Die Frage nach dem aktuellen Langfristkonzept unseres Vereins kann nach dem Ende der Ära Ziege kaum noch beantwortet werden. Das Bemühen um Kontinuität und Konstanz ist mit Sicherheit bei den Verantwortlichen gegeben. Es ist aber bedenklich, dass dies seit so vielen Jahren nicht ansatzweise umgesetzt werden konnte. Dies zu analysieren und über etwaige langfristige Konsequenzen zu diskutieren, das sollte unabhängig vom Ausgang dieser Saison im kommenden Sommer geschehen. Bis dahin wäre dies aber eher kontraproduktiv für das Projekt Klassenerhalt und wir sollten uns davor bewahren, den Verlockungen des Boulevards zu verfallen, der genau solche Diskussionen innerhalb der Anhängerschaft wird anregen wollen. 
 

Bis zum Ende der Saison gibt es keine Alternative dazu, den eingeschlagenen, kurzfristig ausgerichteten Weg des Vereins mit zu gehen und zu tragen. Es gibt keine Alternative zu Hans Meyer, den wir als starken Mann inthronisiert haben und dem wir weiter vertrauen sollten, uns vor dem Abstieg zu bewahren. So wie es ihm in der Vergangenheit schon mehrfach mit verschiedenen Vereinen in ähnlich schwieriger Lage gelungen ist. Auch ein Hans Meyer macht Fehler und auch ein Hans Meyer darf konstruktiv kritisiert werden. Aber es ist doch allzu offensichtlich, dass all seine Aktionen und Worte in Zeiten schlechter Ergebnisse automatisch kritischer und negativer bewertet werden. Was früher als lustig und mutig galt, ist heute überheblich und egoistisch. Hans Meyer selbst wird wie kein Zweiter verstehen, wie dieses Spiel funktioniert. Und er sollte die Erfahrung und Weisheit haben, darum nicht allzu viel zu geben, sondern in seiner typischen und unveränderten Art weiter so vorzugehen, wie er es für sinnvoll erachtet. 
 

Es gibt aktuell ebenso keine Alternative zum nicht minder umstrittenen Rolf Königs.

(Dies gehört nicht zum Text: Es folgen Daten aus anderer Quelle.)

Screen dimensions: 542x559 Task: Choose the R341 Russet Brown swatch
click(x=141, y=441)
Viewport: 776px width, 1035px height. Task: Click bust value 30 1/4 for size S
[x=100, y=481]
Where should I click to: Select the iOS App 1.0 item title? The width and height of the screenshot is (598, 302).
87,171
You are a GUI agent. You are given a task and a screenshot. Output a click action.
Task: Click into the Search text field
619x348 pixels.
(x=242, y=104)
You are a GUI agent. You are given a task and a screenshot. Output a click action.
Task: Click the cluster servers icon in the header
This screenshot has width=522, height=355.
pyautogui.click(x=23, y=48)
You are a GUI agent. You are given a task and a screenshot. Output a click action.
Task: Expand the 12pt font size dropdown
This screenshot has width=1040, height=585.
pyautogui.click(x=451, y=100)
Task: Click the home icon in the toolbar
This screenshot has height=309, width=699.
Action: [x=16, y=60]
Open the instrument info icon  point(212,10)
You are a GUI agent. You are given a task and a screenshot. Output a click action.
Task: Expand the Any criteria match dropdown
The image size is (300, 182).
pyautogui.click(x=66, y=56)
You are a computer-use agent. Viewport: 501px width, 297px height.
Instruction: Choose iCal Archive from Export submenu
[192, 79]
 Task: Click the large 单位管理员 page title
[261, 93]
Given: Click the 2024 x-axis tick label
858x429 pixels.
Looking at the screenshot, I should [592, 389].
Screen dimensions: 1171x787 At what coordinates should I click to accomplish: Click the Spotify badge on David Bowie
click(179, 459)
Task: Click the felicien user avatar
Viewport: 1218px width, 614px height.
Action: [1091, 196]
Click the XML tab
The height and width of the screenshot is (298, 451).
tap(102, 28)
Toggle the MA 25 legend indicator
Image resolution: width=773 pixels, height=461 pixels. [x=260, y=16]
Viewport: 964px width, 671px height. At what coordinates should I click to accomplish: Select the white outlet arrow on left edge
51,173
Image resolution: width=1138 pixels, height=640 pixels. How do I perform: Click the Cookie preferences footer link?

Dessen Rolle darf angesichts der sportlich ernüchternden letzten Jahre hinterfragt werden. Aber bitte zu gegebener Zeit. Also konkret bei der nächsten Hauptversammlung, bis zu der die Saison beendet sein wird. Momentan sollten wir uns aber zum Wohle des gemeinsamen Ziels Klassenerhalt zurückhalten mit Spekulationen, Mutmaßungen und selbstzerfleischenden Diskussionen. Nur gemeinsam werden wir eine Chance haben, diese schwere Krise zu meistern. Und dies wäre ganz bestimmt auch im besonderen Interesse eines Christian Ziege, der nie einen Zweifel darüber aufkommen ließ, dass ihm das Wohl unseres Klubs sehr am Herzen liegt.